Face à une administration démocrate perçue comme sceptique, voire hostile, à l'égard des actifs numériques, les leaders du secteur crypto ont décidé d'investir massivement dans le champ politique. Leur stratégie se concentre sur le soutien à des candidats pro-crypto, avec une attention particulière portée à Donald Trump, dont le retour à la Maison Blanche est vu comme potentiellement bénéfique pour l'industrie. Des "crypto-magnats" financent généreusement des comités d'action politique (super PACs) dans le but d'influencer les élections de mi-mandat ("midterms").

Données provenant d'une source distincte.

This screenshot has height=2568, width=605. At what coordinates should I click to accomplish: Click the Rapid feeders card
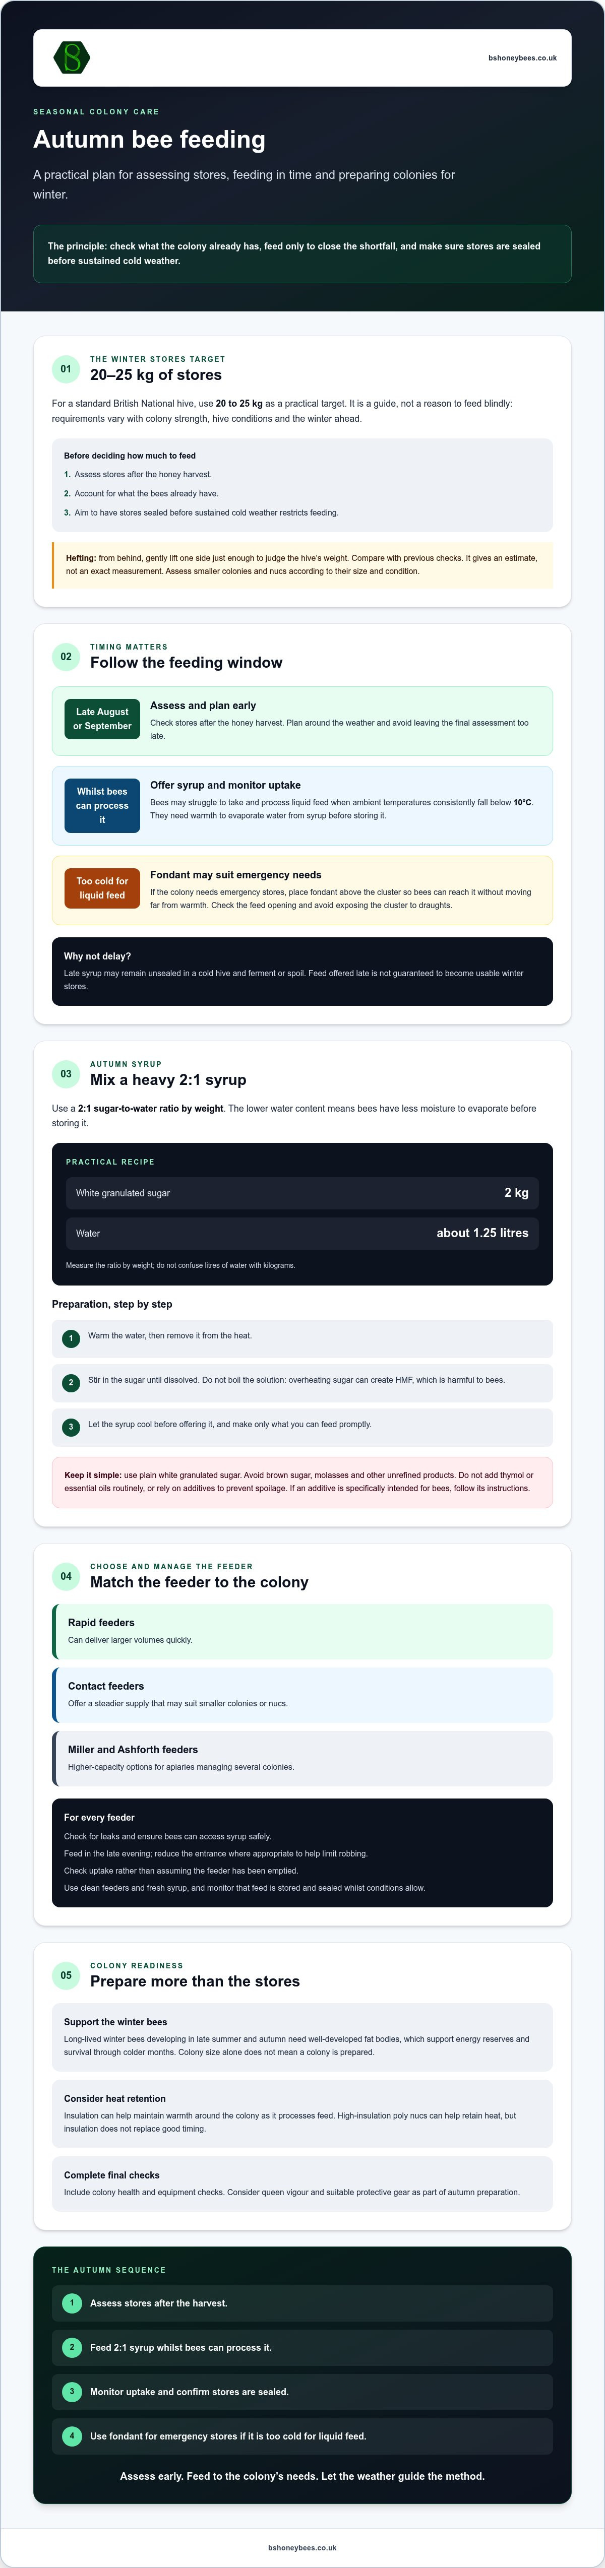coord(302,1631)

L'objectif est double : d'une part, faire élire des législateurs favorables à une réglementation plus souple et, d'autre part, peser sur l'agenda politique global pour que les cryptomonnaies soient considérées comme une innovation à encourager plutôt qu'une menace à contenir.
Cette implication financière transforme la démocratie numérique en un enjeu de spéculation politique, où les tokens et les votes s'entremêlent. L'enrichissement personnel de Donald Trump depuis son retour au pouvoir, notamment via des accords commerciaux et des investissements liés à la tech, est également souligné, suggérant une convergence d'intérêts entre le clan présidentiel et les nouveaux géants de la finance décentralisée. L'intervention américaine au Venezuela, dénoncée par certains comme une manœuvre pour renforcer le dollar, est aussi perçue dans la sphère crypto comme un événement pouvant catalyser l'adoption du Bitcoin, renforçant l'idée que les enjeux géopolitiques et monétaires sont désormais intimement liés.